Outro recurso havia, e melhor que esse; vinha a ser acordar o dr. Vaz na ocasião da
partida (coisa natural) e ajudado por ele desfazer-me do incógnito.
Efetivamente, vesti-me o mais depressa que pude, e declarei-me às ordens do sr. Tobias,
que fechou o livro, foi pô-lo na estante, rebuçou-se no capote, e disse:
— Vamos!
— Peço-lhe entretanto para acordar o dr. Vaz, que não pode ficar aqui, visto que tem de
voltar para casa, disse-lhe eu dando um passo para a cadeira onde dormia o Vaz.
— Não é preciso, atalhou Tobias; voltamos dentro de pouco tempo.
Não insisti; restava-me o recurso do policial, ou de algum escravo se pudesse falar-lhe a
tempo; o escravo era impossível. Quando saímos do quarto o desconhecido deu-me o
braço e desceu comigo rapidamente as escadas até a rua.

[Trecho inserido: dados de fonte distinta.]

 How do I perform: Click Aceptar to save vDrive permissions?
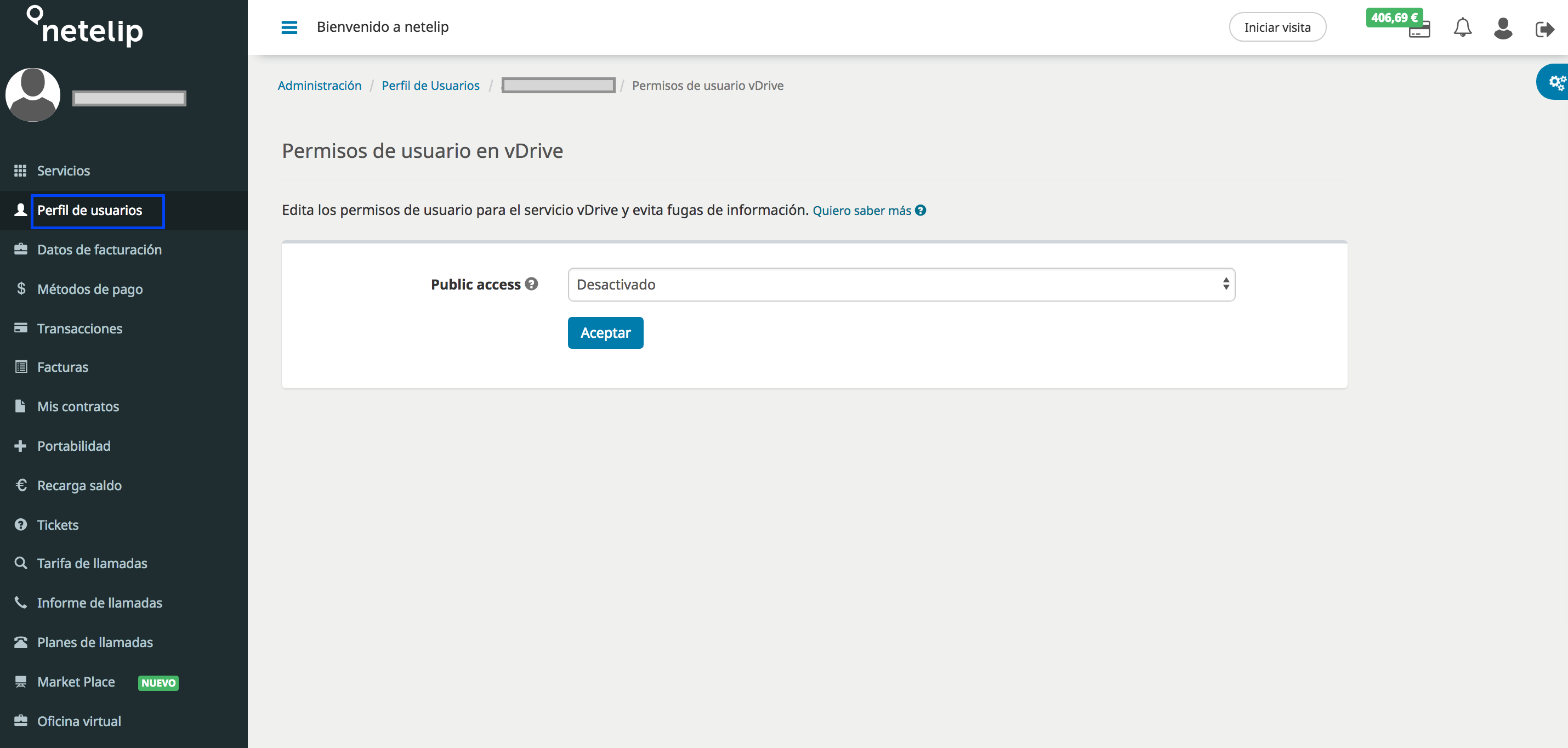[605, 333]
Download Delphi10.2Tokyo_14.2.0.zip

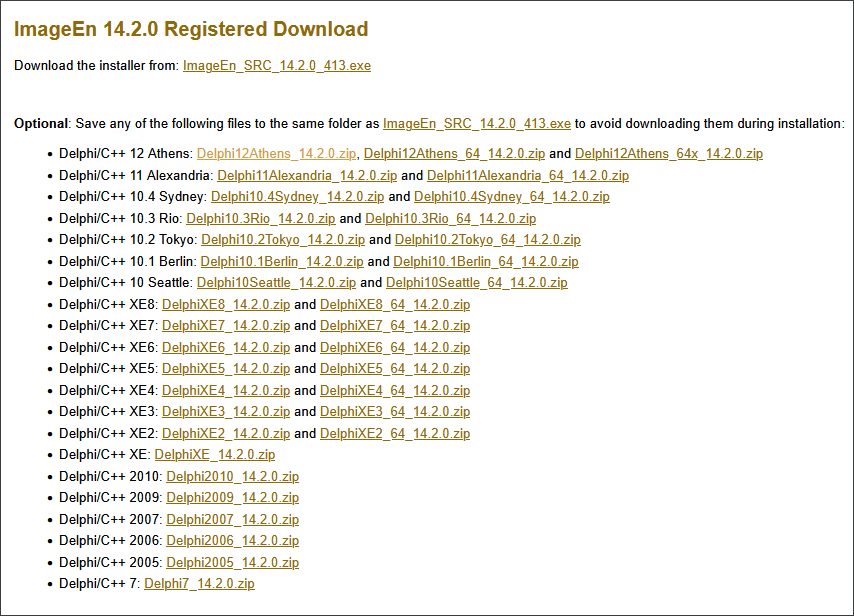(282, 240)
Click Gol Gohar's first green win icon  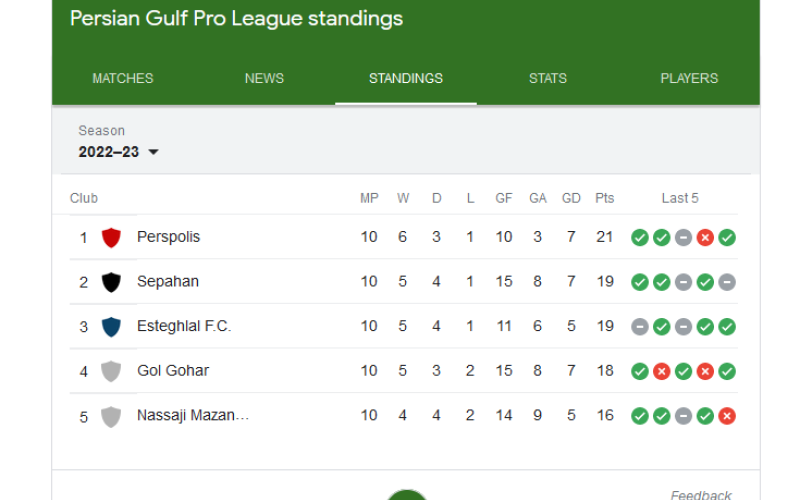(x=639, y=371)
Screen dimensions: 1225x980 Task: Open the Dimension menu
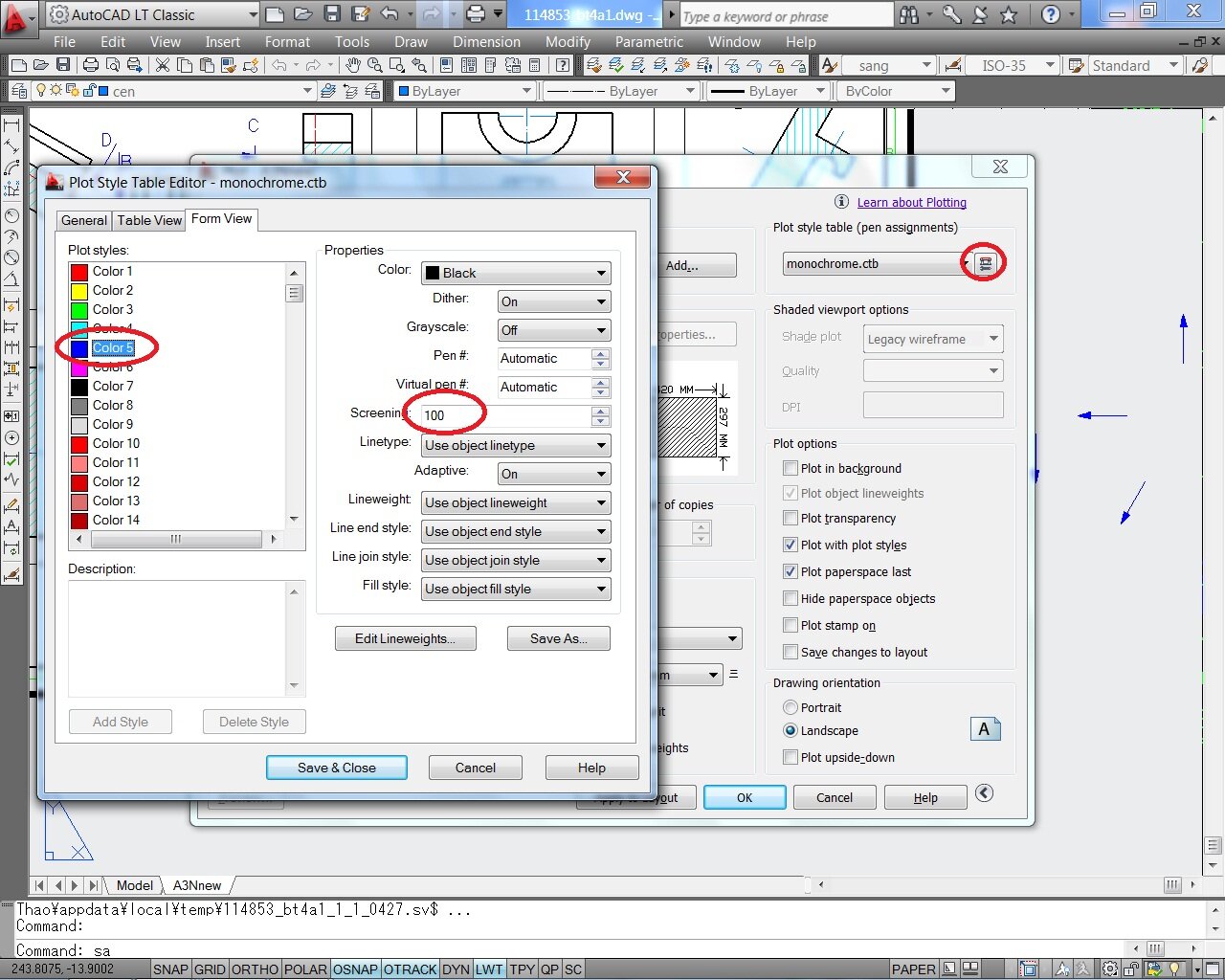(486, 42)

À porta de casa havia um carro.
Tobias convidou-me a entrar nele.
Não tendo previsto este incidente, senti fraquear-me as pernas e perdi de todo a
esperança de escapar do meu algoz. Resistir era impossível e arriscado; o homem estava
armado com um argumento poderoso; e além disso, pensava eu, não se discute com um
doido.
Entramos no carro.
Não sei quanto tempo andamos, nem por que caminho fomos; calculo que não ficou no
Rio de Janeiro canto por onde não passássemos. No fim de longos e aflitivos séculos de
angústia, parou o carro diante de uma casa toda iluminada por dentro.
— É aqui, disse o meu companheiro, desçamos.

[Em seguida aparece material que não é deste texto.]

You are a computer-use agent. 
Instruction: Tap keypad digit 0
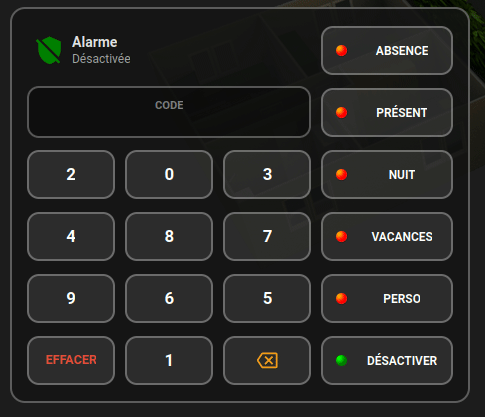[169, 174]
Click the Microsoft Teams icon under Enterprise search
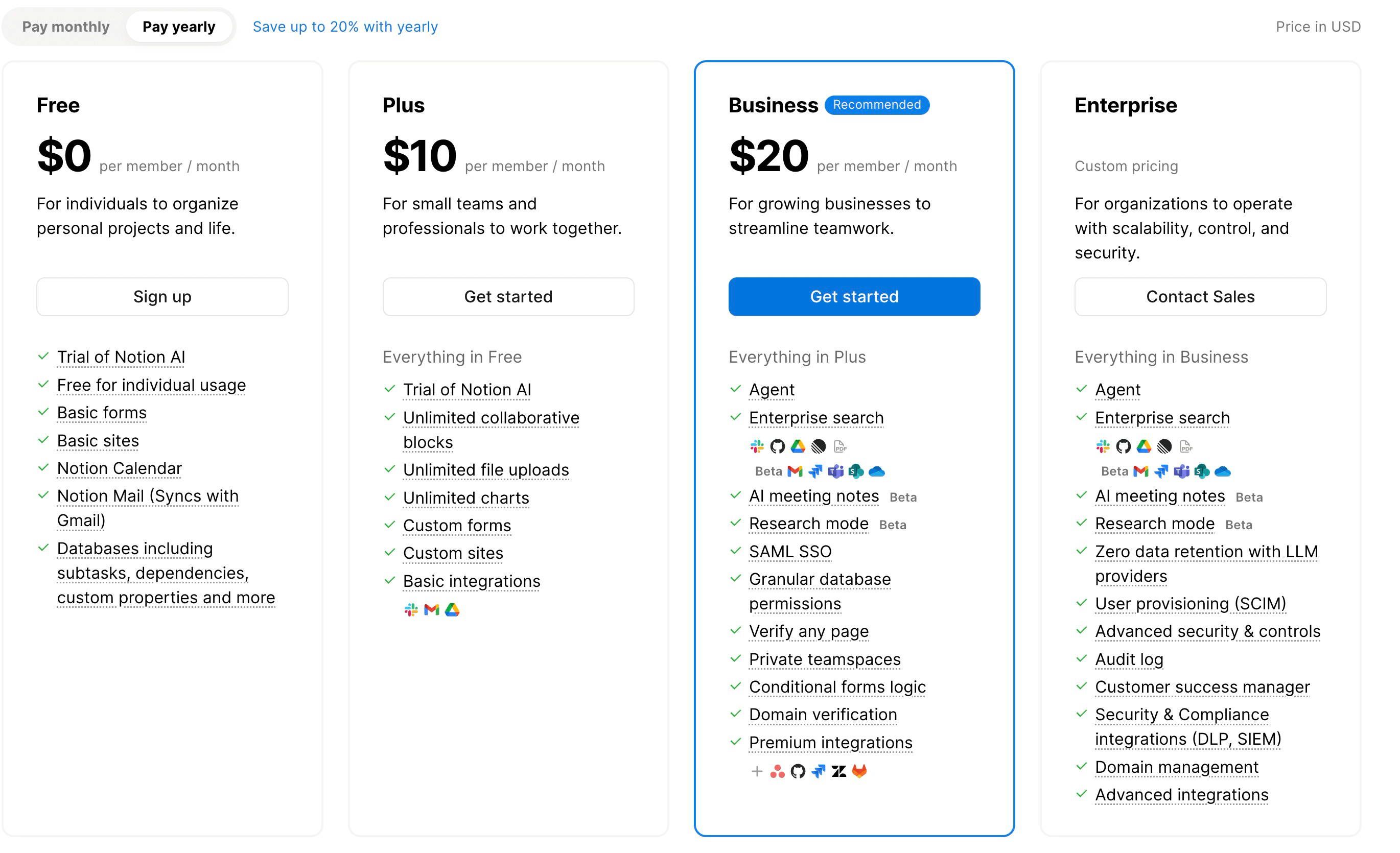Viewport: 1400px width, 853px height. pos(835,471)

A casa era um verdadeiro palácio; a entrada era ornada de colunas de ordem dórica, o
vestíbulo calçado de mármore branco e preto, e iluminado por um magnífico candelabro
de bronze de forma antiga.
Subimos, eu e ele, por uma magnífica escada de mármore, até o topo, onde se achavam
duas pequenas estátuas representando Mercúrio e Minerva. Quando chegamos ali o meu
companheiro disse-me apontando para as estátuas:
— São emblemas, meu caro genro: Minerva quer dizer Eusébia, porque é a sabedoria;
Mercúrio, sou eu, porque representa o comércio.
— Então o senhor é comerciante? perguntei eu ingenuamente ao desconhecido.
— Fui negociante na Índia.
Atravessamos duas salas, e ao chegarmos à terceira encontramos um sujeito velho, a
quem Tobias me apresentou dizendo:
Aqui está o dr. Camilo da Anunciação; leve-o para a sala dos convidados, enquanto eu
vou mudar de roupa. Até já, meu caro genro.
E deu-me as costas.
O sujeito velho, que eu soube depois ser o mordomo da casa, tomou-me pela mão e
levou-me a uma grande sala, que era onde se achavam os convidados.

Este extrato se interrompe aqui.